═════ DATASET CONTENT

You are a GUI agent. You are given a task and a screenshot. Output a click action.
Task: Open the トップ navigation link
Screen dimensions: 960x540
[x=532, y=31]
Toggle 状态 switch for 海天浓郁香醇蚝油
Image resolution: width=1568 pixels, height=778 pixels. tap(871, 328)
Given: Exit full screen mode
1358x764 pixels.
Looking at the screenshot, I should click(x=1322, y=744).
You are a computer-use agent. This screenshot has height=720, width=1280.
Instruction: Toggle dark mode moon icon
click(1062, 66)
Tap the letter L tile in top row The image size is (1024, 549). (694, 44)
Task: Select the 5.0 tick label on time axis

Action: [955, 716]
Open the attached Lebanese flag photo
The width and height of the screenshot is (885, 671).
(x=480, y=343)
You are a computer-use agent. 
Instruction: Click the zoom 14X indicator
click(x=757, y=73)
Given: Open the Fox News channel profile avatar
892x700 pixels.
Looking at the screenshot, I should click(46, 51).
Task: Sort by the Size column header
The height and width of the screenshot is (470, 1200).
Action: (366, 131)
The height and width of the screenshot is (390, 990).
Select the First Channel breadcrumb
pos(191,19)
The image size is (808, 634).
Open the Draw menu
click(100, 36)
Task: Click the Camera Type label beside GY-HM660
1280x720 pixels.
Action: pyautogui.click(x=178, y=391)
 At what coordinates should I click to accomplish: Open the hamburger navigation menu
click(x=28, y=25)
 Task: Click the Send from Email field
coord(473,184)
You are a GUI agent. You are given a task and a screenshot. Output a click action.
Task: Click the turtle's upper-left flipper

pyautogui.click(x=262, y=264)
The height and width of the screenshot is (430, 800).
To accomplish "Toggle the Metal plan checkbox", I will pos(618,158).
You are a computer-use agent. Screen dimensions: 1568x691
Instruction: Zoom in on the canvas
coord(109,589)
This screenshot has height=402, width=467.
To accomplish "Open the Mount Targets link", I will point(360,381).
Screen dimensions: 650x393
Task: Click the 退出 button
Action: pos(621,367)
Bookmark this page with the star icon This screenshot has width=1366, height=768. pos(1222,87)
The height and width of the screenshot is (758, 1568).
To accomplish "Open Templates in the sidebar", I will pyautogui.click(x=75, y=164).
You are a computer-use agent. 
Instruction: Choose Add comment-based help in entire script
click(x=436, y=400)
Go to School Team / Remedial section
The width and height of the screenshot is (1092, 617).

══════════

**TASK BRIEF**
Copy out every record above once more, precisely as written.

**EXERCISE RESPONSE**
You are a GUI agent. You are given a task and a screenshot. Output a click action.
Task: Open the トップ navigation link
Screen dimensions: 960x540
[x=532, y=31]
Toggle 状态 switch for 海天浓郁香醇蚝油
Image resolution: width=1568 pixels, height=778 pixels. tap(871, 328)
Given: Exit full screen mode
1358x764 pixels.
Looking at the screenshot, I should click(x=1322, y=744).
You are a computer-use agent. This screenshot has height=720, width=1280.
Instruction: Toggle dark mode moon icon
click(1062, 66)
Tap the letter L tile in top row The image size is (1024, 549). (694, 44)
Task: Select the 5.0 tick label on time axis

Action: [955, 716]
Open the attached Lebanese flag photo
The width and height of the screenshot is (885, 671).
(x=480, y=343)
You are a computer-use agent. 
Instruction: Click the zoom 14X indicator
click(x=757, y=73)
Given: Open the Fox News channel profile avatar
892x700 pixels.
Looking at the screenshot, I should click(46, 51).
Task: Sort by the Size column header
The height and width of the screenshot is (470, 1200).
Action: (366, 131)
The height and width of the screenshot is (390, 990).
Select the First Channel breadcrumb
pos(191,19)
The image size is (808, 634).
Open the Draw menu
click(100, 36)
Task: Click the Camera Type label beside GY-HM660
1280x720 pixels.
Action: pyautogui.click(x=178, y=391)
 At what coordinates should I click to accomplish: Open the hamburger navigation menu
click(x=28, y=25)
 Task: Click the Send from Email field
coord(473,184)
You are a GUI agent. You are given a task and a screenshot. Output a click action.
Task: Click the turtle's upper-left flipper

pyautogui.click(x=262, y=264)
The height and width of the screenshot is (430, 800).
To accomplish "Toggle the Metal plan checkbox", I will pos(618,158).
You are a computer-use agent. Screen dimensions: 1568x691
Instruction: Zoom in on the canvas
coord(109,589)
This screenshot has height=402, width=467.
To accomplish "Open the Mount Targets link", I will point(360,381).
Screen dimensions: 650x393
Task: Click the 退出 button
Action: pos(621,367)
Bookmark this page with the star icon This screenshot has width=1366, height=768. pos(1222,87)
The height and width of the screenshot is (758, 1568).
To accomplish "Open Templates in the sidebar", I will pyautogui.click(x=75, y=164).
You are a computer-use agent. 
Instruction: Choose Add comment-based help in entire script
click(x=436, y=400)
Go to School Team / Remedial section
The width and height of the screenshot is (1092, 617).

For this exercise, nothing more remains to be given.